Tahir Mahmood, of Ridge Grove, controlled multiple couriers in Spain who imported large quantities of the class A drug into the UK and other European countries on flights from Pakistan.
The 53-year-old was sentenced at Birmingham Crown Court on Thursday July 3 after pleading guilty to five heroin trafficking offences in January.
His right-hand man Anwar Bashir, aged 43, from Bradford, was given 15 years in jail after a being found guilty of three offences following a six-week trial in May.
The pair, who were brought to justice after an extensive multi-agency surveillance operation led by the National Crime Agency, travelled extensively across Europe to recruit and meet with couriers to organise the importation of the drugs which were sophisticatedly concealed within suitcases, books and specially-adapted clothing.
But they were stopped in their tracks after analysis of mobile phone data pinpointed their locations at the time of the heroin seizures – proving they were in contact with each other as well as the couriers.
Paul Risby, NCA branch commander, said: “We proved Mahmood and Bashir were linked to seizures totalling 46 kilos but I believe the network dismantled could have been responsible for many more importations – bringing misery, harm and violence to communities.
“Tackling the supply of drugs on a global level and protecting our borders are priorities for the NCA and its partners. We targeted the couriers one by one and obtained the evidence that led to the downfall of these two men.

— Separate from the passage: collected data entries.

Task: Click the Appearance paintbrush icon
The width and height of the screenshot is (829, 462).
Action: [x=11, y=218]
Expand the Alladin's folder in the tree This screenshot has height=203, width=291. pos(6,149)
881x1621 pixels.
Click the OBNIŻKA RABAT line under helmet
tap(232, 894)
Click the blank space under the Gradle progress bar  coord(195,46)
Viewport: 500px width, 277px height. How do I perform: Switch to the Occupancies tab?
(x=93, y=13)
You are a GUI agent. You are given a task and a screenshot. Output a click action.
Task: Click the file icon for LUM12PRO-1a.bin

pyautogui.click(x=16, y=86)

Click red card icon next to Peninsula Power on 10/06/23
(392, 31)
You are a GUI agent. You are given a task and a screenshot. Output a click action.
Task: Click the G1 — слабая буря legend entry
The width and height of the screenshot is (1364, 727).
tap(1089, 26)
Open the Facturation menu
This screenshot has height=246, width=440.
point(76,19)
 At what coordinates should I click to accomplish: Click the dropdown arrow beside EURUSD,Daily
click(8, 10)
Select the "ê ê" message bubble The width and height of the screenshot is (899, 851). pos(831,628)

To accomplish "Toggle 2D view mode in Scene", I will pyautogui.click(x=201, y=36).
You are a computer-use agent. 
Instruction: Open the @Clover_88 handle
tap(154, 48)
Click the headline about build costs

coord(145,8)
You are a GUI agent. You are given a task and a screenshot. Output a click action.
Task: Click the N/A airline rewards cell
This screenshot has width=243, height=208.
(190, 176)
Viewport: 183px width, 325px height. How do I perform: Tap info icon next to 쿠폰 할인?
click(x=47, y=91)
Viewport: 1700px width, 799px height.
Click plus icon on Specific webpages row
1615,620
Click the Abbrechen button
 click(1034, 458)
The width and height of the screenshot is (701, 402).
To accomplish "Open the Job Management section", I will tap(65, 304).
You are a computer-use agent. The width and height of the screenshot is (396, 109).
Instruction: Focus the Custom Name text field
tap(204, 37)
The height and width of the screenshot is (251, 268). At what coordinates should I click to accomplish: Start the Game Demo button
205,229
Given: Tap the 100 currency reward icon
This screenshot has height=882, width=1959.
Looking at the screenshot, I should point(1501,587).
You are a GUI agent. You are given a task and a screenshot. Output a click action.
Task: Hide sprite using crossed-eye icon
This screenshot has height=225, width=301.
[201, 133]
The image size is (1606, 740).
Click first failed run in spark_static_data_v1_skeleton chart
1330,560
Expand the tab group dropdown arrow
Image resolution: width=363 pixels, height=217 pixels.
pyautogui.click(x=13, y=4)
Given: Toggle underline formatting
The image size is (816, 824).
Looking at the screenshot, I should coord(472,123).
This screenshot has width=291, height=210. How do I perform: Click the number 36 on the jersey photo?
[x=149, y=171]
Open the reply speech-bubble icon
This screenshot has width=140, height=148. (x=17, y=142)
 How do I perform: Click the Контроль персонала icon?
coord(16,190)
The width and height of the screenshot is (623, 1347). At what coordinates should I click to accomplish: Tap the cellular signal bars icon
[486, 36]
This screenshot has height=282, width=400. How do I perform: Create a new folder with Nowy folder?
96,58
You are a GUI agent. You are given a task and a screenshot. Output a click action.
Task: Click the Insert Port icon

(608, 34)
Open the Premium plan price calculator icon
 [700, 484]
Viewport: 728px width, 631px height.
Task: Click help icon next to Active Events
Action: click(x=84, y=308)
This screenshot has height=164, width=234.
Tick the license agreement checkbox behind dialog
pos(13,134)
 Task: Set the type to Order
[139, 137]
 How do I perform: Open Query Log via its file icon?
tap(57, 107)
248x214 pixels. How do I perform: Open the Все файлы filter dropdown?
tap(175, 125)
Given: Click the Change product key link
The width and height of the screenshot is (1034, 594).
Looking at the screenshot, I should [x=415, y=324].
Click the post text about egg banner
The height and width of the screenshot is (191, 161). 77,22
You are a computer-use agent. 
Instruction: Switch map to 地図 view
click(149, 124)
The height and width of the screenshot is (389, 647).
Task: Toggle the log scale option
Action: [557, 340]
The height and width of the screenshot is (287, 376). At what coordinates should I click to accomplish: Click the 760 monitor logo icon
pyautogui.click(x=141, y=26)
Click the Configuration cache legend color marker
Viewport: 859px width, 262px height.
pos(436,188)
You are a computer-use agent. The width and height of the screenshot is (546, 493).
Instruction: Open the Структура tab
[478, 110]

They are now behind bars where they belong.”
Andy Young, from the Organised Crime Division at the CPS, said: “Those who trade in illegal drugs bring misery to our communities and the CPS is determined to act against them.”
And he said the sentences were “proof that international borders are no obstacle when it comes to bringing offenders to justice”.
As part of a wider operation an additional 49 kilos of heroin were seized and five couriers were prosecuted separately, receiving sentences ranging from five to 12 years.